▶ What you should do:
Give back exactly the line containing "The height and" and all that follow it in the data below, with the pictures left out.

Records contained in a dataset

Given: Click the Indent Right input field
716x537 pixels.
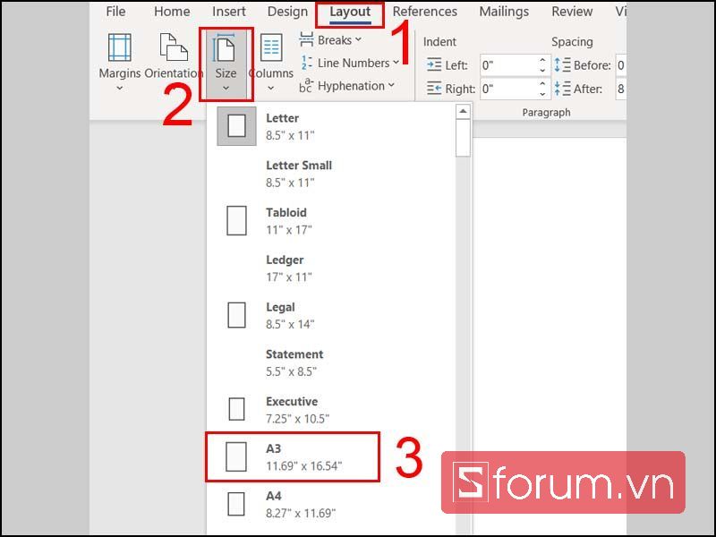Looking at the screenshot, I should (507, 89).
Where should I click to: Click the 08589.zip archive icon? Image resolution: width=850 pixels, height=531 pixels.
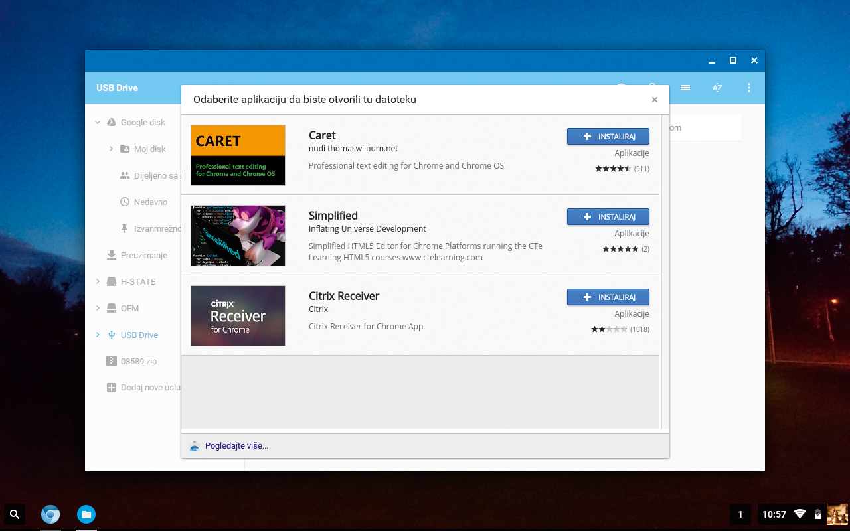[x=111, y=361]
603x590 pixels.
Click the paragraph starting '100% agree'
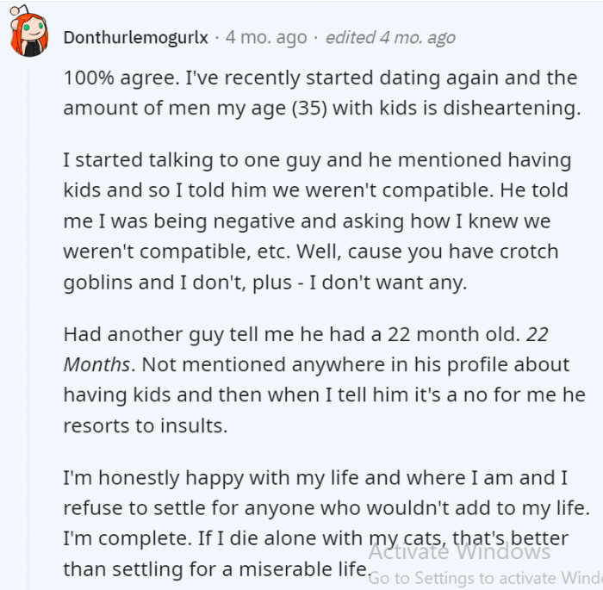[x=322, y=93]
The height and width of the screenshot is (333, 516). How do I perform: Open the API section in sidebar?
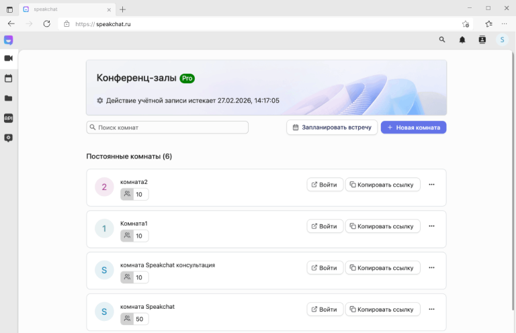(x=9, y=118)
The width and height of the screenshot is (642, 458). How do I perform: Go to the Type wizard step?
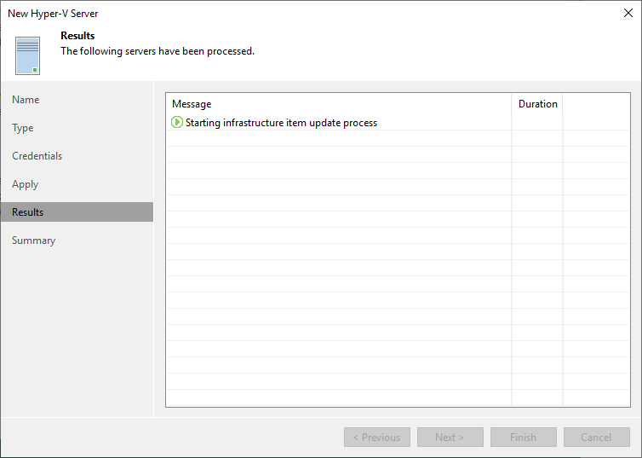(22, 128)
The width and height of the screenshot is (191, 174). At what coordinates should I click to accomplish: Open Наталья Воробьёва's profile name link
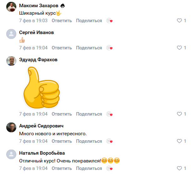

▶ Answer section:
The height and width of the screenshot is (333, 516). How do I perform: Open the API section in sidebar?
(x=9, y=118)
The width and height of the screenshot is (642, 458). How do I perform: Go to the Type wizard step?
(22, 128)
The width and height of the screenshot is (191, 174). At what coordinates should I click to accomplish: Open Наталья Воробьёва's profile name link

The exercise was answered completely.